-- Your goal --
Please pull out each line of the listing below that contains the word "Build".

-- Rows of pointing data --
#####

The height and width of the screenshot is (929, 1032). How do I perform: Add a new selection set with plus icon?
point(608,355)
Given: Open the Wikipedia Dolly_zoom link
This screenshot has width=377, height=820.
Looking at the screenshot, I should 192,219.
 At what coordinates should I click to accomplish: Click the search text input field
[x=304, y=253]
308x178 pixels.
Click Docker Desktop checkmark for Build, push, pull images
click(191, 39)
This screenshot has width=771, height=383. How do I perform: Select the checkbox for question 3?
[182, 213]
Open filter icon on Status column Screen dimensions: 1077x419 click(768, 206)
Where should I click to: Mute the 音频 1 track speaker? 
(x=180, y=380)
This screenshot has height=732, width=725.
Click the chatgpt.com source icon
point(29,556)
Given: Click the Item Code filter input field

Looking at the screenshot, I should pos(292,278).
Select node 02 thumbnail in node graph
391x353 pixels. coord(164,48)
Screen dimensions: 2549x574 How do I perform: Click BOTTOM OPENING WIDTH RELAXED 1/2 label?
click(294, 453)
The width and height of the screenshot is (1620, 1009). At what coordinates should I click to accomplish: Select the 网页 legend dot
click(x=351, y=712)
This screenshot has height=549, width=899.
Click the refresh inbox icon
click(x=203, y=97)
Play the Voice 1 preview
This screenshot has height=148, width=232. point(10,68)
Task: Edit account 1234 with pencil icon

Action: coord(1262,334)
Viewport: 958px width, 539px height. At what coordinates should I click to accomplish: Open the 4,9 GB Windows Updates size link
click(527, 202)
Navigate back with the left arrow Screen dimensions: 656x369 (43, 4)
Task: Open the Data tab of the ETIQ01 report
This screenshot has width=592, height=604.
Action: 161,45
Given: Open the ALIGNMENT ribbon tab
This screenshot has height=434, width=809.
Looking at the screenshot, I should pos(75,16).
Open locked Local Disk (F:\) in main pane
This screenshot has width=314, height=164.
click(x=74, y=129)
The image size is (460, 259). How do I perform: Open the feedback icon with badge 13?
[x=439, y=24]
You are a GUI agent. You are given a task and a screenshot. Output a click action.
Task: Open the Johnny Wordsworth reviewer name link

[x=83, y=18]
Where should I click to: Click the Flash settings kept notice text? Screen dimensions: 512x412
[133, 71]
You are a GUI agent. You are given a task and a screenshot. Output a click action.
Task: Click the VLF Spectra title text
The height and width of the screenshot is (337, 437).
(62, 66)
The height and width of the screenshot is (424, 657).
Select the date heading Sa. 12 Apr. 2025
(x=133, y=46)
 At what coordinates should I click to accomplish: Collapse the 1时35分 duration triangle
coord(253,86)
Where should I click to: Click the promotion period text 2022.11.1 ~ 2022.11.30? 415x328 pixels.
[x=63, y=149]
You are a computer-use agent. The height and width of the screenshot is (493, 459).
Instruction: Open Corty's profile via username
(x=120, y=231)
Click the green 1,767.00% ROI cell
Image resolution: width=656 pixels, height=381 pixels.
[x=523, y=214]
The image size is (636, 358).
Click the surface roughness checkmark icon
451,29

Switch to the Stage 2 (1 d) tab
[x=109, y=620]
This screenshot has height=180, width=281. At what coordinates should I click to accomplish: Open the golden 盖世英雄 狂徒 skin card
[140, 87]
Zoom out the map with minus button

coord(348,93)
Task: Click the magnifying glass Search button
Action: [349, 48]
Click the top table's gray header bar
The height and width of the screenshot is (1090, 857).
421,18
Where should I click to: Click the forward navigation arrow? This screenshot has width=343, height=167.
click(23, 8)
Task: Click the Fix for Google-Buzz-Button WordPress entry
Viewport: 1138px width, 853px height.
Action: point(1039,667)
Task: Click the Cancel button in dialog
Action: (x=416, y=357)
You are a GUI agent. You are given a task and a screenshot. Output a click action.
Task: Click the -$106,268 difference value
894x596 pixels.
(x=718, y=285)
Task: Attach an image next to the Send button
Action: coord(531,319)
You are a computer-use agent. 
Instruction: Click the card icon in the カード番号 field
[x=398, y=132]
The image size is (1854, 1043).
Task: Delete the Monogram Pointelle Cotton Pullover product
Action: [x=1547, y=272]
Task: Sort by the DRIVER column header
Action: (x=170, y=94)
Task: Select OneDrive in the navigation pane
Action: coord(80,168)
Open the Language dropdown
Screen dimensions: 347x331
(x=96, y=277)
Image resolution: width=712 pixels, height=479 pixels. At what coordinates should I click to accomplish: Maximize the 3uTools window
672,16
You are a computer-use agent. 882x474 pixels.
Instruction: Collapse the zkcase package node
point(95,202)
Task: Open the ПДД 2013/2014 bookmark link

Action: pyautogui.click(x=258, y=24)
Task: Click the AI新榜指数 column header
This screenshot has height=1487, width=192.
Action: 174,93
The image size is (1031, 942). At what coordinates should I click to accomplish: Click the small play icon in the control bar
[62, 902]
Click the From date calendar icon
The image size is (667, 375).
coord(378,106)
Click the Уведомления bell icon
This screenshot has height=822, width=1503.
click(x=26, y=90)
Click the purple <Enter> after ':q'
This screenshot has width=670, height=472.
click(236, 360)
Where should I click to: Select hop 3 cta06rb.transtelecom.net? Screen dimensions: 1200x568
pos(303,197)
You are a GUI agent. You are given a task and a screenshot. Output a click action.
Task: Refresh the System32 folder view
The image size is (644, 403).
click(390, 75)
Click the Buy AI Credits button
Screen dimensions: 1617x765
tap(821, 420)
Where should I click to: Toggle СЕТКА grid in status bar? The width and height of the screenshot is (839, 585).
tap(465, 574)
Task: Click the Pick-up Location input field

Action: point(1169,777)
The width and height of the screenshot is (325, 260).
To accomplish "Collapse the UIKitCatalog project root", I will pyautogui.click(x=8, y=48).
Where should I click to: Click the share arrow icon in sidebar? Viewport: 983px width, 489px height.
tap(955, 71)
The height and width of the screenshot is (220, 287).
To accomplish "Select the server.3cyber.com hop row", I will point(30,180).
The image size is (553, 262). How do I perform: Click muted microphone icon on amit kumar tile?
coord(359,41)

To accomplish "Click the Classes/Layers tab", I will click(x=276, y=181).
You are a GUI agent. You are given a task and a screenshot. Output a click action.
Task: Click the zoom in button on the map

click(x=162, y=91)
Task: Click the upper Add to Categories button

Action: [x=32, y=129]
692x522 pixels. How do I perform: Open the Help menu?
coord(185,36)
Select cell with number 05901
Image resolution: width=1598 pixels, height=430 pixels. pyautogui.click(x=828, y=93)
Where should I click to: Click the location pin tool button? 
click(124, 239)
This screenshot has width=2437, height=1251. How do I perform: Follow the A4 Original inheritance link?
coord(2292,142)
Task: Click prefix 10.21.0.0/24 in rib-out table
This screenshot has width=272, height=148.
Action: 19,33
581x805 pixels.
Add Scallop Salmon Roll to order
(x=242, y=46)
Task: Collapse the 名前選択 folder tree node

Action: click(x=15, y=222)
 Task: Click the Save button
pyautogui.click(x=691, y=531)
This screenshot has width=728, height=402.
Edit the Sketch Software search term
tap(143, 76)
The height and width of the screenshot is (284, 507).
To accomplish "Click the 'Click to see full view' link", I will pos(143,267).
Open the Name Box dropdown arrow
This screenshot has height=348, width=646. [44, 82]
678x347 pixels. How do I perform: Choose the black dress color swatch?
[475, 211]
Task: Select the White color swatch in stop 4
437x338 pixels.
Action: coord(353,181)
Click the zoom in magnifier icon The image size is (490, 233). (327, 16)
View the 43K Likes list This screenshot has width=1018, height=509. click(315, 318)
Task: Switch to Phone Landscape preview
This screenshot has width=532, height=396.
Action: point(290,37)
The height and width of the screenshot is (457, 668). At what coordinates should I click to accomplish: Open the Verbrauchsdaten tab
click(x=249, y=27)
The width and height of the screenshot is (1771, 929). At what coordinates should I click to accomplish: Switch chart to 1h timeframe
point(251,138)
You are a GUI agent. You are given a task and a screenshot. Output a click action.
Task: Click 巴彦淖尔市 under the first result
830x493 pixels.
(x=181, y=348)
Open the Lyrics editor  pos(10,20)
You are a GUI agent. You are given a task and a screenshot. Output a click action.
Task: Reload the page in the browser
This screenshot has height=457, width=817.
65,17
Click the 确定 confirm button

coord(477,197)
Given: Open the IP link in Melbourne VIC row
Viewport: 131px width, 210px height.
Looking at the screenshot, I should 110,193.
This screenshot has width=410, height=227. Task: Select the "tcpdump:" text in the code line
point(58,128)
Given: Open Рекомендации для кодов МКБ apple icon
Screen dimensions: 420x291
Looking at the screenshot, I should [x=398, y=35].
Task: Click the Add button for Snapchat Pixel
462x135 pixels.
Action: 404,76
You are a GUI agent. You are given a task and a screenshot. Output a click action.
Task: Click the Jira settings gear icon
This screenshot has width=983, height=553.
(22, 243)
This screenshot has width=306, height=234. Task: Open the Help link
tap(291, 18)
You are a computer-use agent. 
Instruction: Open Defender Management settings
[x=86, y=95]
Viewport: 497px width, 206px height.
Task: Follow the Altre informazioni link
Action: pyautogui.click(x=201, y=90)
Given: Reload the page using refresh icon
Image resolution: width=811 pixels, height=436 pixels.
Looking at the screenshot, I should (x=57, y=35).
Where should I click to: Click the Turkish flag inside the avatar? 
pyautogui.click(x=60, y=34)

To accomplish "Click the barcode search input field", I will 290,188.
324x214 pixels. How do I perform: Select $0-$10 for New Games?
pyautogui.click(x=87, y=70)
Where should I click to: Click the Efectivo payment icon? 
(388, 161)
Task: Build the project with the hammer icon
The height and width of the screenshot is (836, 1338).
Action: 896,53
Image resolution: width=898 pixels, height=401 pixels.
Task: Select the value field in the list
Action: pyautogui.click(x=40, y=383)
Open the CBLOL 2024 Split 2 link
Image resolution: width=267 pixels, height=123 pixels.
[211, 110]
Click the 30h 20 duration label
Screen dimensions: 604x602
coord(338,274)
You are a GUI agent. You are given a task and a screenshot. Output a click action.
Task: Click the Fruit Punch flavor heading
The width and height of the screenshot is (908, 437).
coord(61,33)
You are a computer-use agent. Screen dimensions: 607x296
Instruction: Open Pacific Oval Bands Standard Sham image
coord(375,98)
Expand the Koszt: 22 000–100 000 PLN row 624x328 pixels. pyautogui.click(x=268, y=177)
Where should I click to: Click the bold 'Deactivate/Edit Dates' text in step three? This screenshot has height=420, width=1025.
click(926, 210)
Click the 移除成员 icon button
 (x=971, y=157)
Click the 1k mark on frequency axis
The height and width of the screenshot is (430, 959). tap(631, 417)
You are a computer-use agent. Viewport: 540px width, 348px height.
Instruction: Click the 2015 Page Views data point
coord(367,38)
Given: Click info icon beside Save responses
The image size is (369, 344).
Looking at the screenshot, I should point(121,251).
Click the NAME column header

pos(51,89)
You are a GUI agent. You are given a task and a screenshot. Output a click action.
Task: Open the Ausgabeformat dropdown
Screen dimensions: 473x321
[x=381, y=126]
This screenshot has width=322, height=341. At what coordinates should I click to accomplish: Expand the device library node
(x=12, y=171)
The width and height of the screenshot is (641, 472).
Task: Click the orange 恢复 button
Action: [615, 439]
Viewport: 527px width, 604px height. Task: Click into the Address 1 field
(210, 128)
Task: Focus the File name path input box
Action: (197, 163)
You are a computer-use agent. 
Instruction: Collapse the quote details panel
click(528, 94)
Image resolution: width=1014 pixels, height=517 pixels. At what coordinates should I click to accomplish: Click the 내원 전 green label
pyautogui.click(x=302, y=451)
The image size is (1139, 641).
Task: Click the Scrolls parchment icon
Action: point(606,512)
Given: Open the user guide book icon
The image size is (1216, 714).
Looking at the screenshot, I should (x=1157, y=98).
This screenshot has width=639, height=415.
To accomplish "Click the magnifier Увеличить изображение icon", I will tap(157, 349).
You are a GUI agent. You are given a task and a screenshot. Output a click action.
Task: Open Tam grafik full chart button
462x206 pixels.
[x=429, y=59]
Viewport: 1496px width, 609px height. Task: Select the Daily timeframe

#####

-- Task output --
Click Docker Desktop checkmark for Build, push, pull images
Task: Build the project with the hammer icon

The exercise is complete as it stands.